### Problem to solve
Please copy every line of the records below that holds the word "each".

### Given records

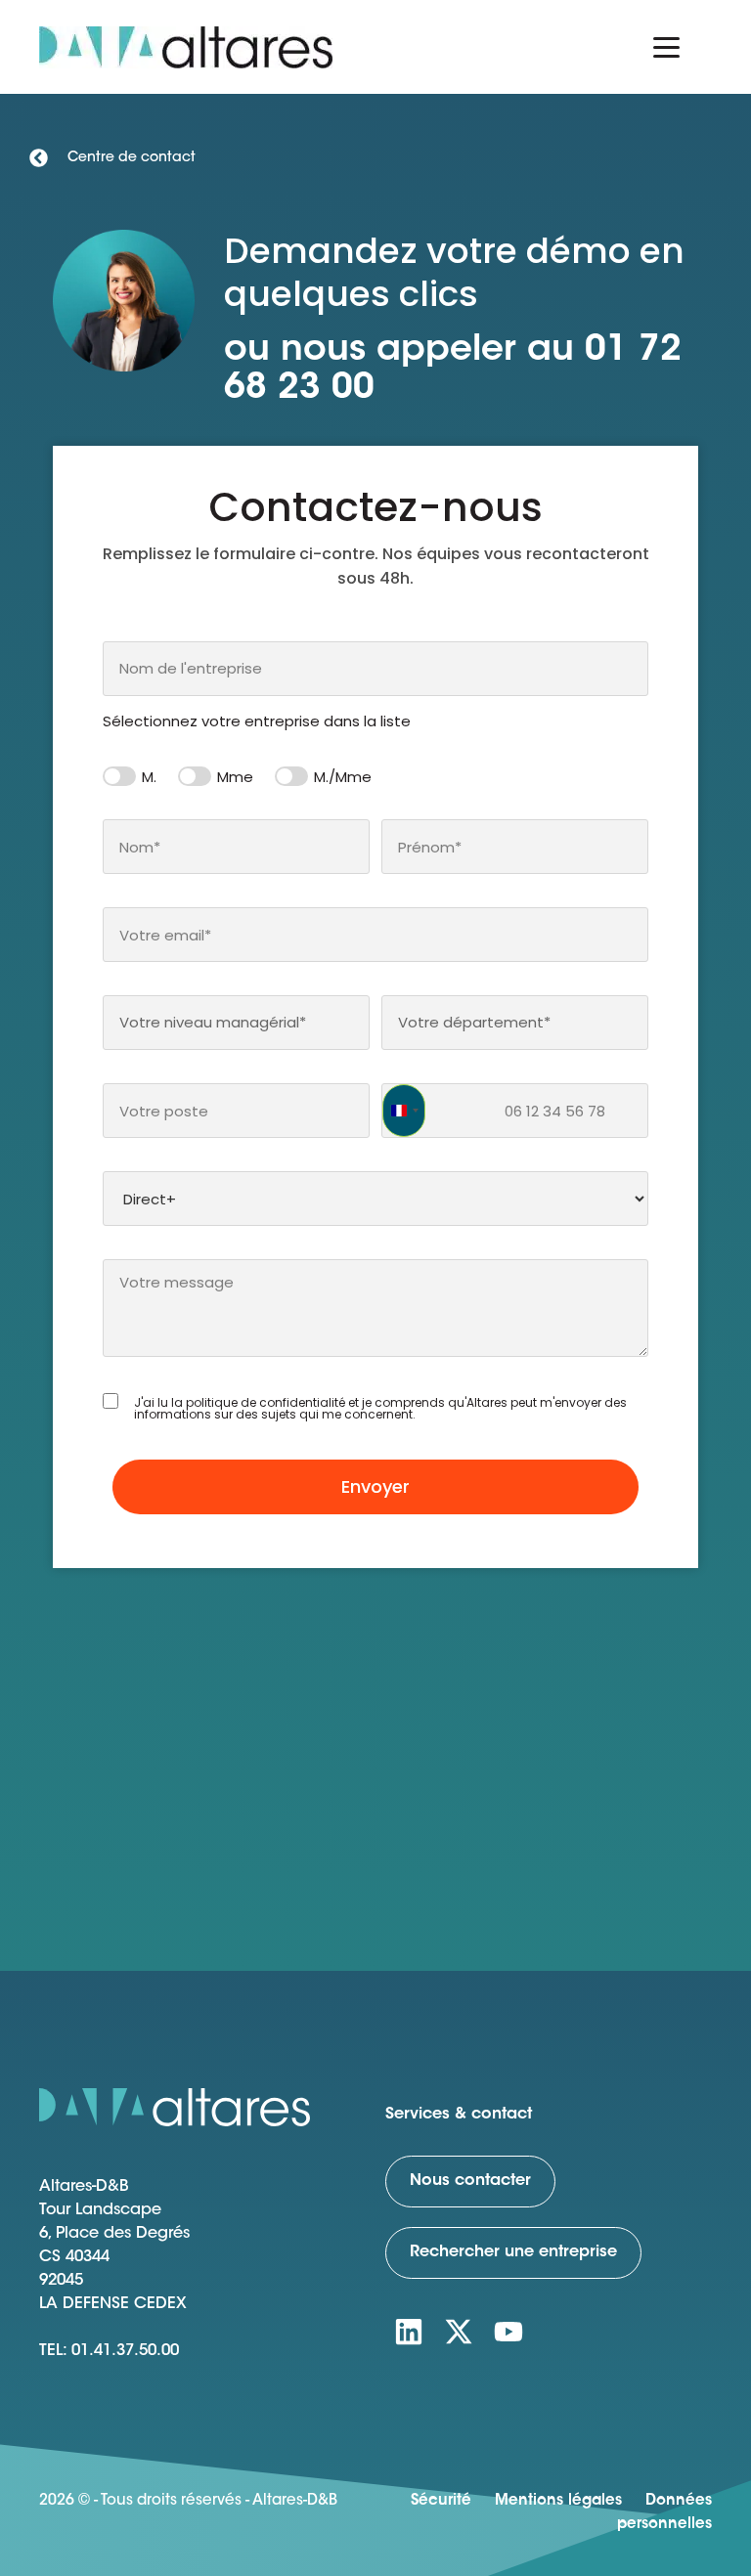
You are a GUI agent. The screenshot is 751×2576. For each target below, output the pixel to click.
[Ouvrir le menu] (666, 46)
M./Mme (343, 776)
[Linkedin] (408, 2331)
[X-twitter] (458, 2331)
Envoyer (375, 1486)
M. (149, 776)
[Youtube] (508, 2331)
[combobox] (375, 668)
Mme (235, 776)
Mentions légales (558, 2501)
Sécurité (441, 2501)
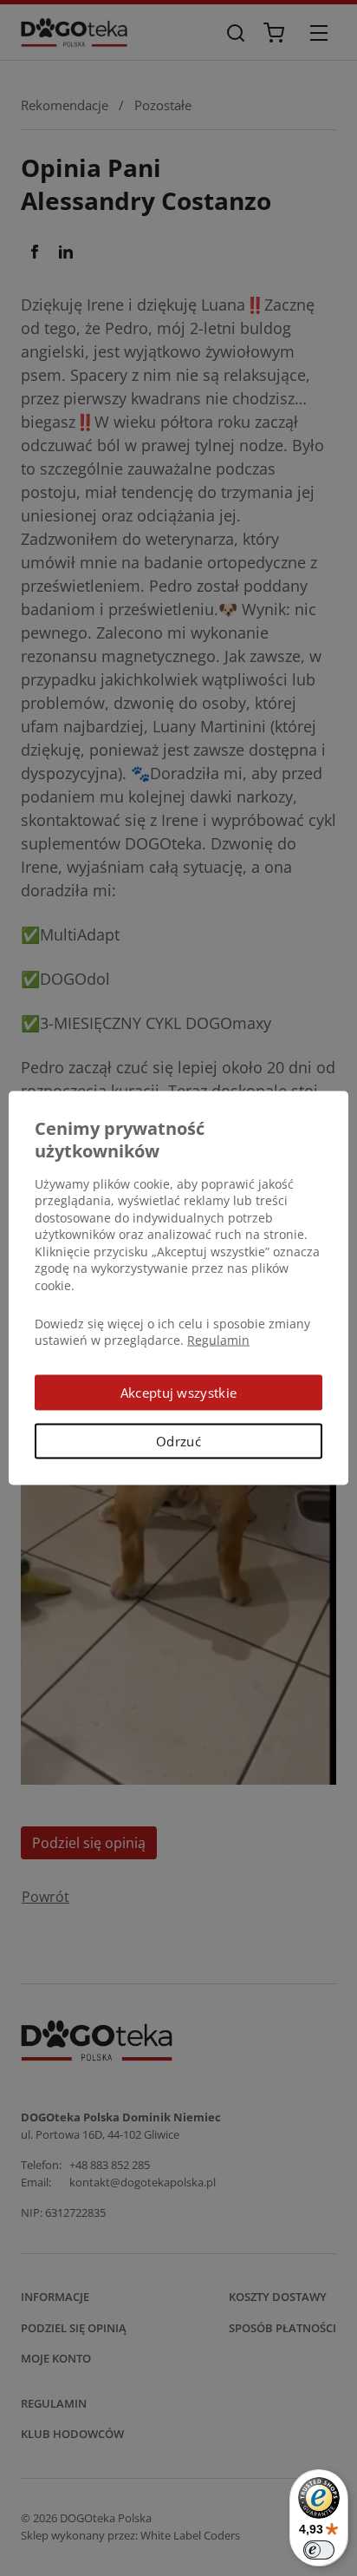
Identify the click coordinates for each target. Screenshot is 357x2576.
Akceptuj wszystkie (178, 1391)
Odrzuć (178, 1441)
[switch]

* * *

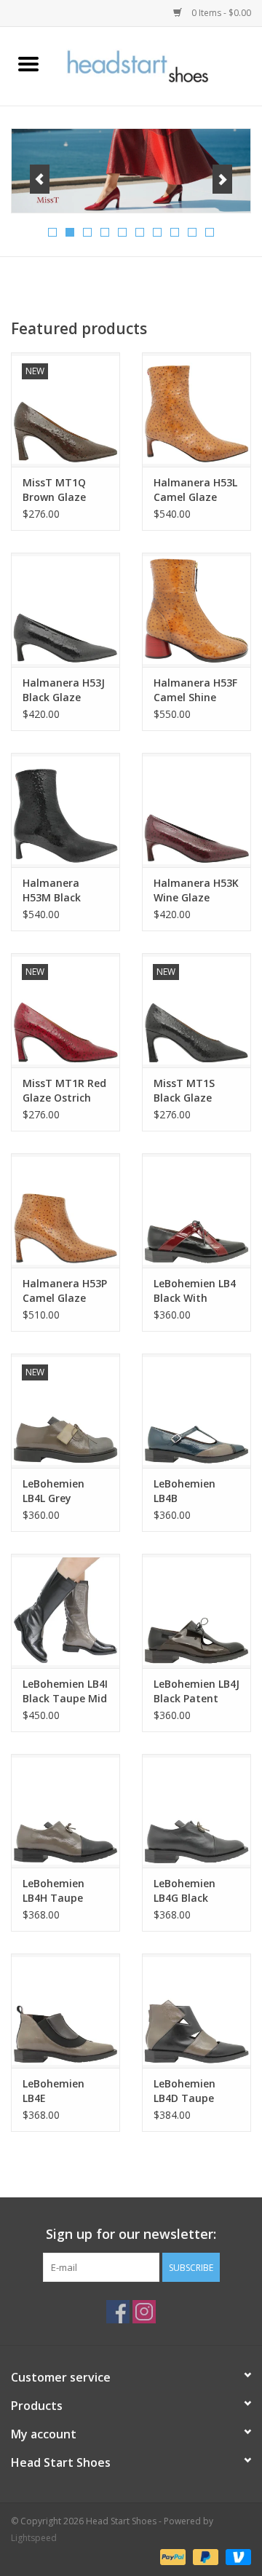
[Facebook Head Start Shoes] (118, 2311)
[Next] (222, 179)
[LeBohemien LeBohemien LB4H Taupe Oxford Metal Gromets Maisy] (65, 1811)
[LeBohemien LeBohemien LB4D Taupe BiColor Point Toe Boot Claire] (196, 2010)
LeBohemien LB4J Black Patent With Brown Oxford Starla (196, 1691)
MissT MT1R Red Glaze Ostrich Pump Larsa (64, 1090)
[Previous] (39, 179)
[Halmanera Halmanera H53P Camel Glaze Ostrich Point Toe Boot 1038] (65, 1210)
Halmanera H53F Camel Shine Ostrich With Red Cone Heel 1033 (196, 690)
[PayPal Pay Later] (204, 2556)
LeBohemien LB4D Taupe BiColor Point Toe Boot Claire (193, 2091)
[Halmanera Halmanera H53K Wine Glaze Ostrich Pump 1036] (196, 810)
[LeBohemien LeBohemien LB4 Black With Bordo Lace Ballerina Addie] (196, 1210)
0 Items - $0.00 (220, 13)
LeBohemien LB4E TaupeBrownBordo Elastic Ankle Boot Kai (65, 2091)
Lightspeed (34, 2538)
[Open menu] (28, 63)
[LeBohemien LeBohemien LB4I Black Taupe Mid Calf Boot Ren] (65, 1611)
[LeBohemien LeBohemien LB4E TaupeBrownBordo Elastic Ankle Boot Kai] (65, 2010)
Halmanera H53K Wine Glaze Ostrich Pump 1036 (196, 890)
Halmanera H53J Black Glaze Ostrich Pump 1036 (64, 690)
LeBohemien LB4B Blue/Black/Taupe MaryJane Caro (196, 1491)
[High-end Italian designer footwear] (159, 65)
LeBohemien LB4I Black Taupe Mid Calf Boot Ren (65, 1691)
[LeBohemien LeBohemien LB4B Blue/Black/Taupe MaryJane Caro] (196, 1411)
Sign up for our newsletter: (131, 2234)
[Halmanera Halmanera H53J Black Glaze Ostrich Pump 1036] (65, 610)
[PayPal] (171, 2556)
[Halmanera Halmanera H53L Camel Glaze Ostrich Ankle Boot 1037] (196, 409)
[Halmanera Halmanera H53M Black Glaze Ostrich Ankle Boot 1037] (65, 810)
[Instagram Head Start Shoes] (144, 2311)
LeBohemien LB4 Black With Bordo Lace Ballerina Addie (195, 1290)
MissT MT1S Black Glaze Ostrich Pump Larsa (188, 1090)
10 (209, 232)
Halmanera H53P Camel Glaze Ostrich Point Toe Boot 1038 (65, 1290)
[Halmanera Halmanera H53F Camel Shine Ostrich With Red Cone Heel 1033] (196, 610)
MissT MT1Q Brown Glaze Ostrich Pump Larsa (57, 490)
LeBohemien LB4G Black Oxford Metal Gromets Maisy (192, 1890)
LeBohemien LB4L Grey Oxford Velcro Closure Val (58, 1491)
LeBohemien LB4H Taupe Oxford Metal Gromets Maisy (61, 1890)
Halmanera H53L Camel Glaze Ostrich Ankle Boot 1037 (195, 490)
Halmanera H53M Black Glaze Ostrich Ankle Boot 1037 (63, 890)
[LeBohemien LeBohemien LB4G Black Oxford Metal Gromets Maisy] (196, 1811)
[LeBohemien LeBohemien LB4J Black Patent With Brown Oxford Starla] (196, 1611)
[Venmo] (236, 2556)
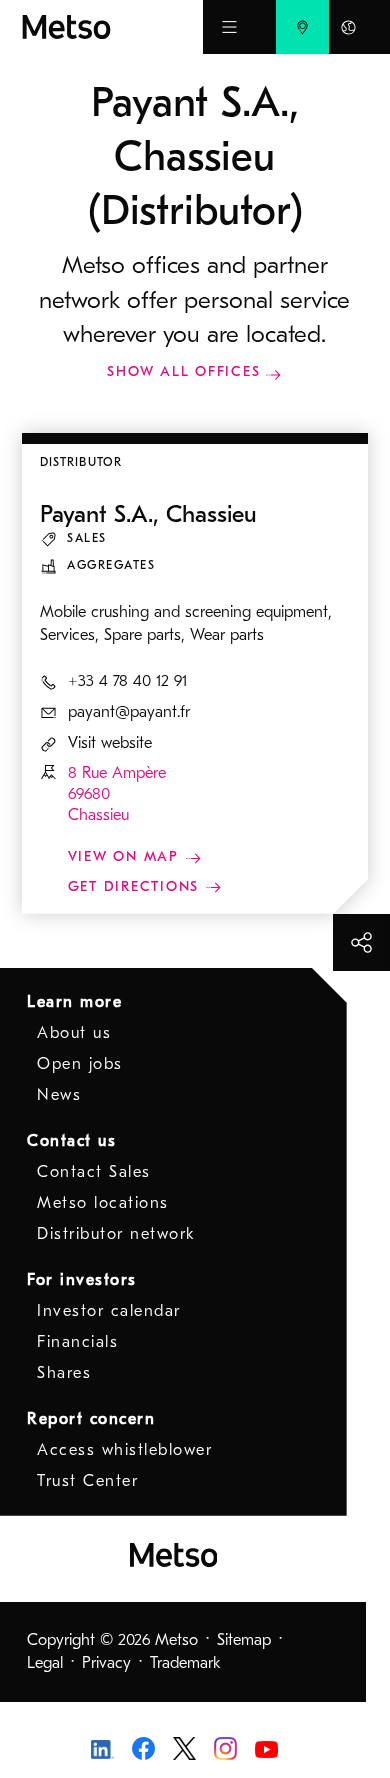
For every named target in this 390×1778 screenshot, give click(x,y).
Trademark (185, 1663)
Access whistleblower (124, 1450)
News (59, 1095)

### Task output
You are a GUI agent. The screenshot is 751×2576. For each target below, output the pixel to click.
Identify the click coordinates for each target. Screenshot is 357x2576.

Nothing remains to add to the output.